> _To do_: Can you set down, word for word, everything in the market commentary below from "It is growing" down to "coming into focus."?

> _Text block_:
:::::

The 'Orange Swan' Looms Ever Closer: Sell Stocks, Buy Gold
* The President's legislative and policy agenda will be diluted and delayed
* Sell stocks as risk is underpriced
* Buy gold as a protective strategy and for diversification purposes
"News broke late Tuesday of Mr. Comey's contemporaneous notes that Mr. Trump asked him in February to "let this go," referring to the FBI probe of axed National Security Adviser Michael Flynn. The White House denied that account of the conversation, but that would be more credible if its previous statements were more reliable.
Mr. Trump's strife and insults with the intelligence community were also bound to invite blowback. The Post report is sourced to "current and former U.S. officials," which raises the question of how former officials are privy to "code word" information, defined as anything that could be expected to cause "exceptionally grave damage" to national security if disclosed. In that case the public leaks about Mr. Trump's actions, if true, will do more damage than whatever he said in private.
Mr. Trump is considering a White House shakeup, including cleaning out many of his top aides, but the White House always reflects the President's governing style. If Mr. Trump can't discipline himself, then no Jim Baker ex machina will make much difference.
Mr. Trump needs to appreciate how close he is to losing the Republicans he needs to pass the agenda that will determine if he is successful. Weeks of pointless melodrama and undisciplined comments have depleted public and Capitol Hill attention from health care and tax reform, and exhaustion is setting in. America holds elections every two years, and Mr. Trump's policy allies in Congress will drift away if he looks like a liability.
Millions of Americans recognized Mr. Trump's flaws but decided he was a risk worth taking. They assumed, or at least hoped, that he'd rise to the occasion and the demands of the job. If he cannot, he'll betray their hopes as his Presidency sinks before his eyes."
- Wall Street Journal, "Loose Lips Sinks Presidencies: The Russian Intel Story Shows the Price of Trump's Lost Credibility"
It is growing increasingly clear that, at best, the Trump administration's policy initiatives -- tax and regulatory reform and various fiscal endeavors, including infrastructure spending and cash repatriation -- probably will be delayed and diluted. At worst, the decline of Trump's presidency is now coming into focus.
Over the last few weeks the descent in the president's fortunes has accelerated, owing in part to the following events and paths:
* FBI Director Mike Comey was fired in the middle of a Russian investigation. This followed the canning of former U.S. Attorney Preet Bahrara and former acting Attorney General Sally Yates, the former of whom was embarking on his own investigation of Trump's campaign team and Russian officials and the other had objected to the administration's immigration policy as well as Michael Flynn's background.

:::::

> _Given data_:
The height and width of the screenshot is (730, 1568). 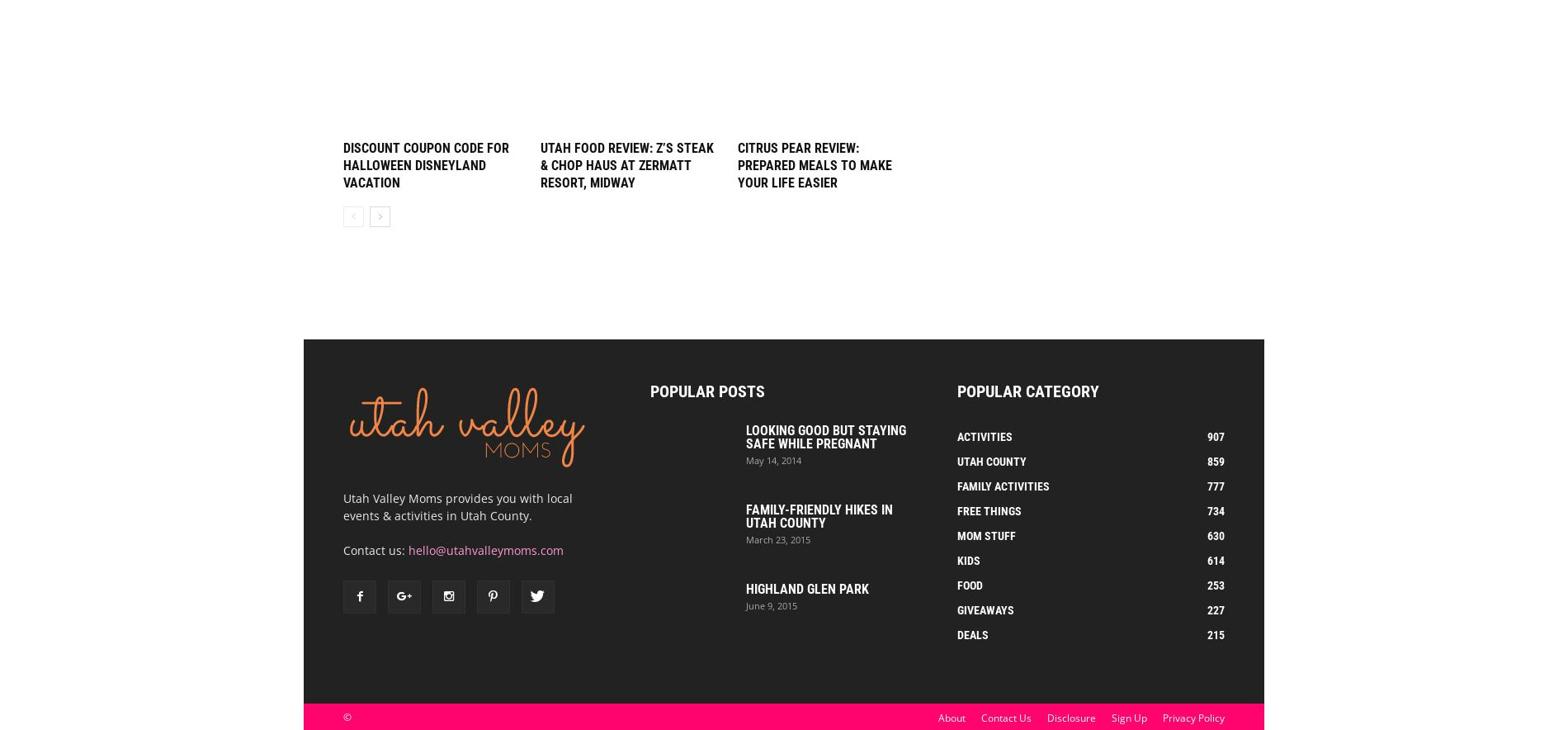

:::::

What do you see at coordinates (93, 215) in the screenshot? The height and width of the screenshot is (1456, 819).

:::::

> _Exercise output_:
It is growing increasingly clear that, at best, the Trump administration's policy initiatives -- tax and regulatory reform and various fiscal endeavors, including infrastructure spending and cash repatriation -- probably will be delayed and diluted. At worst, the decline of Trump's presidency is now coming into focus.